With an estimated 100 million symptomatic cases annually, Dengue is well recognised as the most common human arboviral infection globally. A subpopulation of infections exhibits debilitating symptoms of systemic inflammation and vascular leakage, which may be deadly unless monitored closely in hospital. This severe disease is characterised by a cytokine storm, a dysregulated host immune response in which overabundant immune signalling becomes harmful to the host. Dengue treatment is limited to fluid replacement therapy to replace lost blood volume, and Dengue vaccines have had a troubled development that limits public uptake. Novel therapeutic options are urgently needed.
To address this, I have optimised a Dengue mouse model that recapitulates the inflammatory disease observed in humans, where viremia peaks 1-2 days post symptom onset, before symptoms worsen simultaneously with immune activation and viral clearance.

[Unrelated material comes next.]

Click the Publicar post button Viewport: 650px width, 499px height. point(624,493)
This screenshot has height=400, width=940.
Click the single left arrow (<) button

Type 1 interferon (IFN)-deficient mice infected with Dengue virus type 2 (DENV2) develop peak viremia at 2 days post-infection followed by weight loss and immune activation up to 4 days post-infection, at which point viremia reaches low or undetectable levels. 26-plex cytokine analysis of infected plasma and spleen samples demonstrated broad immune activation, including key inflammatory cytokines upregulated in human disease such as IL-6, TNF, and IL-1b.

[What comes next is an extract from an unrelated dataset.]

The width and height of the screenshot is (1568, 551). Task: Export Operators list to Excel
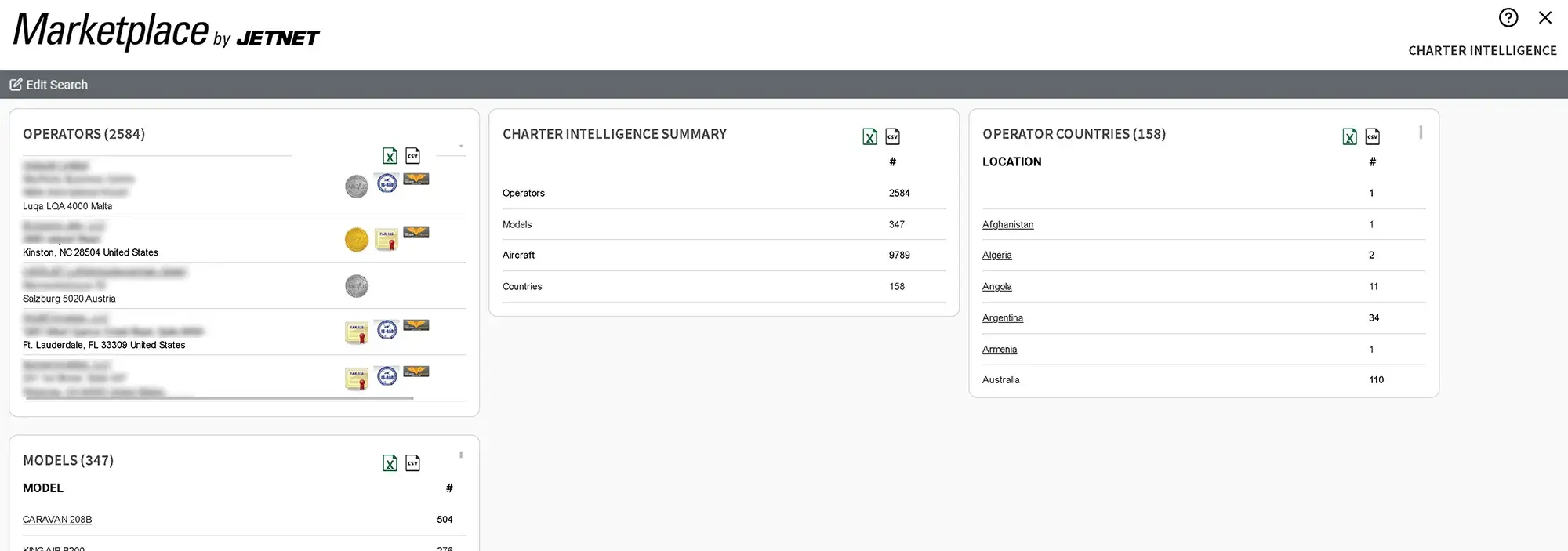[x=390, y=156]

Interestingly, severe Dengue shares many risk factors, immune signatures and inflammatory symptoms with severe COVID-19. Based on the recent progress in understanding cytokine storm in COVID-19, I am now targeting cytokine signalling with clinical-stage anti-inflammatory drugs to treat Dengue in my established mouse model. Preliminary data suggest that broad immunosuppression with Dexamethasone may improve Dengue symptoms, while TNF blockade with etanercept did not mitigate disease outcomes. I am currently determining the efficacy of GM-CSF blockade, and plan to assess Jak inhibition, IL-6 blockade and IL-1b blockade. Collectively, this work will provide crucial information for the development of treatment strategies for moderate/severe Dengue, and my discoveries here may also be applied to the significantly deadlier Dengue/COVID-19 co-infection.